== Data supplied
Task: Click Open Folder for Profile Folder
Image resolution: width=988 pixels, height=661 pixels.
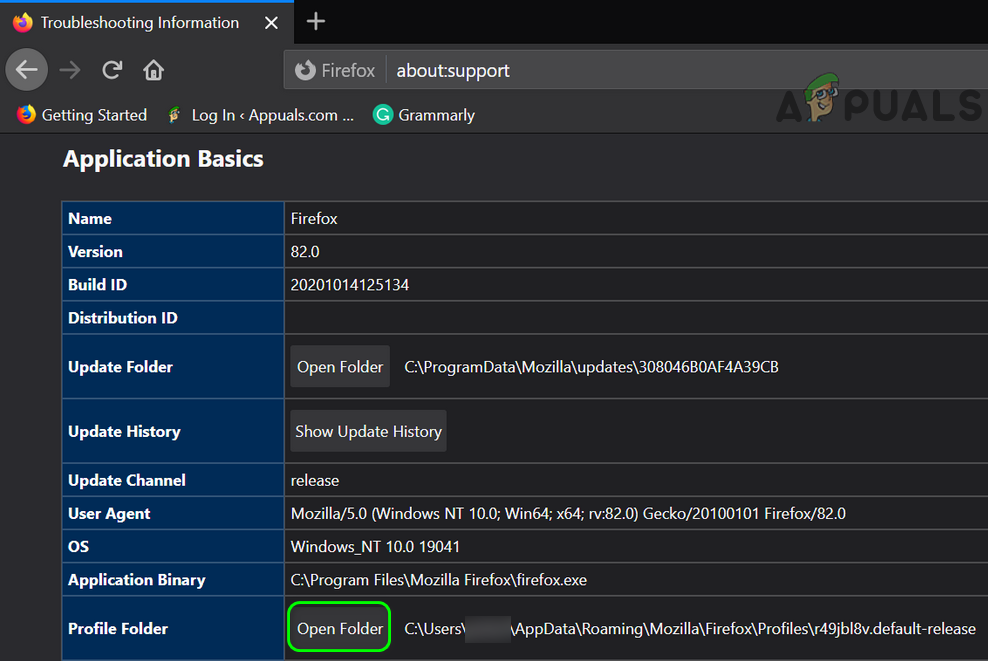Action: (340, 628)
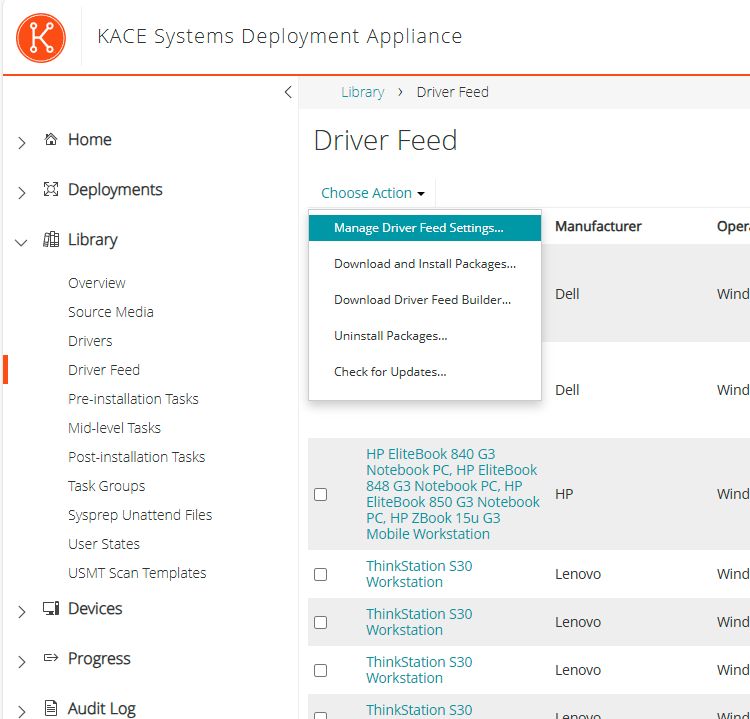Collapse the sidebar with the left chevron
Screen dimensions: 750x719
coord(288,92)
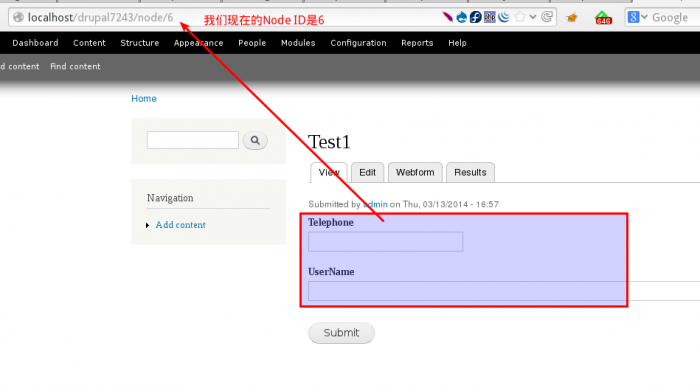Reload the page with the refresh icon
The image size is (700, 388).
click(x=547, y=17)
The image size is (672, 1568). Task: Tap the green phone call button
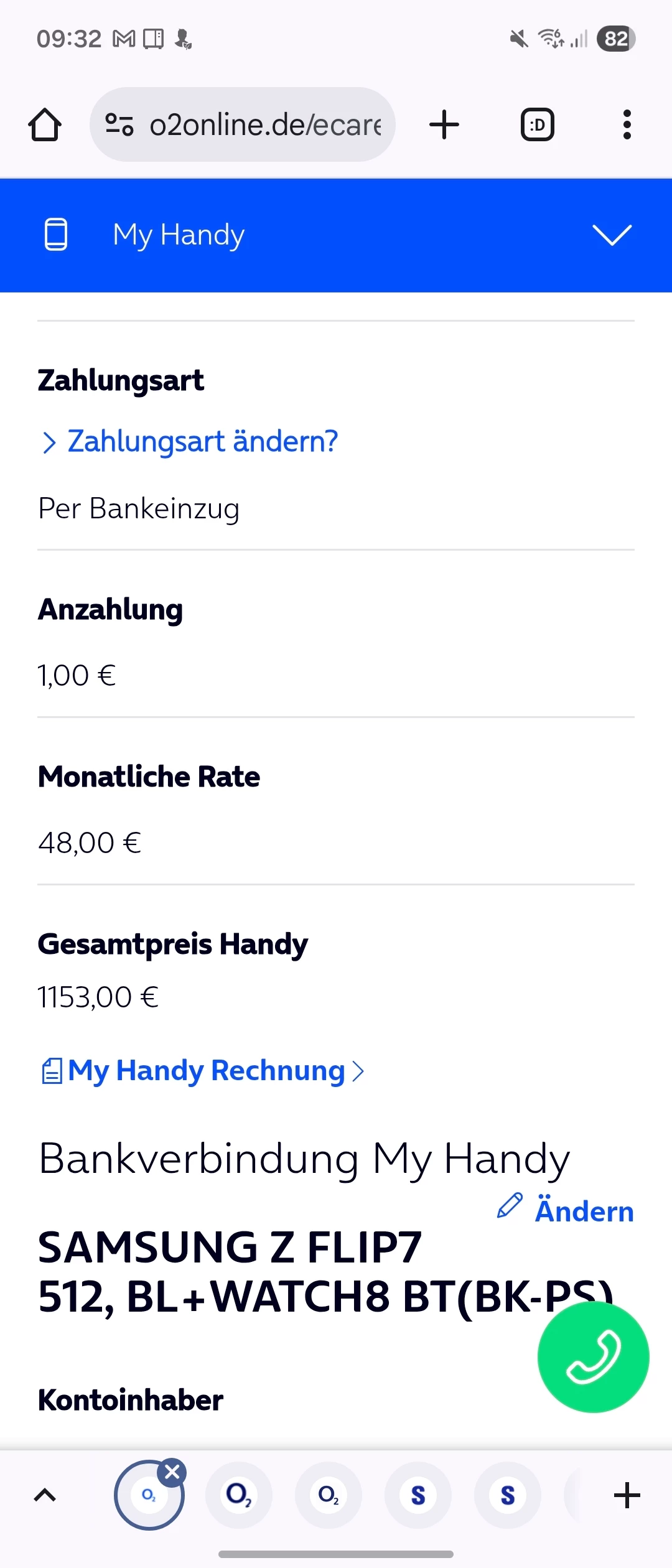tap(593, 1358)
====
Set task
Render every line of the items above as a JSON list of strings, one string per line, and omit blank lines. Leave the pictures out of the answer.

Expected output
[
  "Task: Click Open Folder for Profile Folder",
  "Image resolution: width=988 pixels, height=661 pixels.",
  "Action: (340, 628)",
  "Collapse the sidebar with the left chevron",
  "Screen dimensions: 750x719",
  "coord(288,92)",
  "Reload the page with the refresh icon",
  "The image size is (700, 388).",
  "click(x=547, y=17)",
  "The image size is (672, 1568). Task: Tap the green phone call button",
  "tap(593, 1358)"
]